### ACTIVITY
For the records below, print the lines from the line with "The width and height of the screenshot is (450, 741)." through the line with "Task: Click the Волгодонская" exactly as written; include both end lines and exclude the rest.

________________

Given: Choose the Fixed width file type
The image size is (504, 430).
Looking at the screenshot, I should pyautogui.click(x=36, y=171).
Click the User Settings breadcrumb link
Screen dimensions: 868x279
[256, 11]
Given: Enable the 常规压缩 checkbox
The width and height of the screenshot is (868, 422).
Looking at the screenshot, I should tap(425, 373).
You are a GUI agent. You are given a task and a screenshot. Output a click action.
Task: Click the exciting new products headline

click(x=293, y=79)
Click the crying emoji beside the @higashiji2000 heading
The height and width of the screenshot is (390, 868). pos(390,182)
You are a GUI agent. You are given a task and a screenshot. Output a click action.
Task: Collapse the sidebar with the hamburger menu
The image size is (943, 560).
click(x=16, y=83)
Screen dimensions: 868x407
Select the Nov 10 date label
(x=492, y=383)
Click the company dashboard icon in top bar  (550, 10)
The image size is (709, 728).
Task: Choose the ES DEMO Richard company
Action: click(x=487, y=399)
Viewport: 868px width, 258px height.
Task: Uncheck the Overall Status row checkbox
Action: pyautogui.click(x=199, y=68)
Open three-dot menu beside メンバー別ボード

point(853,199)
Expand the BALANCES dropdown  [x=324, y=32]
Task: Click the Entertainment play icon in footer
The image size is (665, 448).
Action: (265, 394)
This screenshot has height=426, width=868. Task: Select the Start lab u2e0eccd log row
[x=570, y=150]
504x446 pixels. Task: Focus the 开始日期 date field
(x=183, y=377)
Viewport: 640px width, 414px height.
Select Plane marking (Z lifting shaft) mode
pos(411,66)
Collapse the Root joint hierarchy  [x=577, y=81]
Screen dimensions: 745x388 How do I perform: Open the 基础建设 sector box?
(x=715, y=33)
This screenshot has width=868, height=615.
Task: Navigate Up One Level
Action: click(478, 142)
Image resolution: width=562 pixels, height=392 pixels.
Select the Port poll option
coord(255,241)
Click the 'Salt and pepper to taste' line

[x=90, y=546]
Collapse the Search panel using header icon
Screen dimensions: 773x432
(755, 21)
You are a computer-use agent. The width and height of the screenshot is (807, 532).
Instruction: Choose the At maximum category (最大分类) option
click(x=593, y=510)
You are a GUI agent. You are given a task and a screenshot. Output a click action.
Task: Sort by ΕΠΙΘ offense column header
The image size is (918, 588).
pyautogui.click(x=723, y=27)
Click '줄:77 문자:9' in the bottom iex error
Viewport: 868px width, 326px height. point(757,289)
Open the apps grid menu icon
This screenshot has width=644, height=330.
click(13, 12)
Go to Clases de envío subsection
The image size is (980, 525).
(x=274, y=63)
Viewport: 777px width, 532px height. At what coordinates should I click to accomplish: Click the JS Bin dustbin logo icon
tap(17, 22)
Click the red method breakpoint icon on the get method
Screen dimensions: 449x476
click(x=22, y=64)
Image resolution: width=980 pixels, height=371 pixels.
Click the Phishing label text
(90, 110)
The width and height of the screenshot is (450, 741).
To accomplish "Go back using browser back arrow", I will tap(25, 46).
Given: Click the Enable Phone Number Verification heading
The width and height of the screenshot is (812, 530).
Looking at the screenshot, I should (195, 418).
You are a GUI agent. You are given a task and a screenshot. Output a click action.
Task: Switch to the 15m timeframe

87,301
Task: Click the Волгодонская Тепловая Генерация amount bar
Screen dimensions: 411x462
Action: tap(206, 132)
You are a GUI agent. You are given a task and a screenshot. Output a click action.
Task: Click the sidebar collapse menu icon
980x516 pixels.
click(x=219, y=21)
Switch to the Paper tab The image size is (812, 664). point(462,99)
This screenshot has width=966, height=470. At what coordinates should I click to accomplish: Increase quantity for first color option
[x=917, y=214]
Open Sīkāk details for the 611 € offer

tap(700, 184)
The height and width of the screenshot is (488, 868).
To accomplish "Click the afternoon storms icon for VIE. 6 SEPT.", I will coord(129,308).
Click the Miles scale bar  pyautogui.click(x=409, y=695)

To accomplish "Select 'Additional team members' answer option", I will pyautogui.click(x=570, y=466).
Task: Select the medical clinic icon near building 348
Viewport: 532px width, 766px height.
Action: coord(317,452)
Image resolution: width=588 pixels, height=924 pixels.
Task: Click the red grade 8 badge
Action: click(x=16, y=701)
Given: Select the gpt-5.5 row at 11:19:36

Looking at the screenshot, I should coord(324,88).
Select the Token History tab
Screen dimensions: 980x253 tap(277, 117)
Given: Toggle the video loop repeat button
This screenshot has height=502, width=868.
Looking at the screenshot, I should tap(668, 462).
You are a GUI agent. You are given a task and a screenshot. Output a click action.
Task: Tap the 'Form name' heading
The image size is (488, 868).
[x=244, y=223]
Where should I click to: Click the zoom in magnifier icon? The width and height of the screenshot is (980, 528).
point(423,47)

________________

### OUTPUT FOR THIS TASK
The width and height of the screenshot is (450, 741).
To accomplish "Go back using browser back arrow", I will tap(25, 46).
Given: Click the Enable Phone Number Verification heading
The width and height of the screenshot is (812, 530).
Looking at the screenshot, I should (195, 418).
You are a GUI agent. You are given a task and a screenshot. Output a click action.
Task: Switch to the 15m timeframe

87,301
Task: Click the Волгодонская Тепловая Генерация amount bar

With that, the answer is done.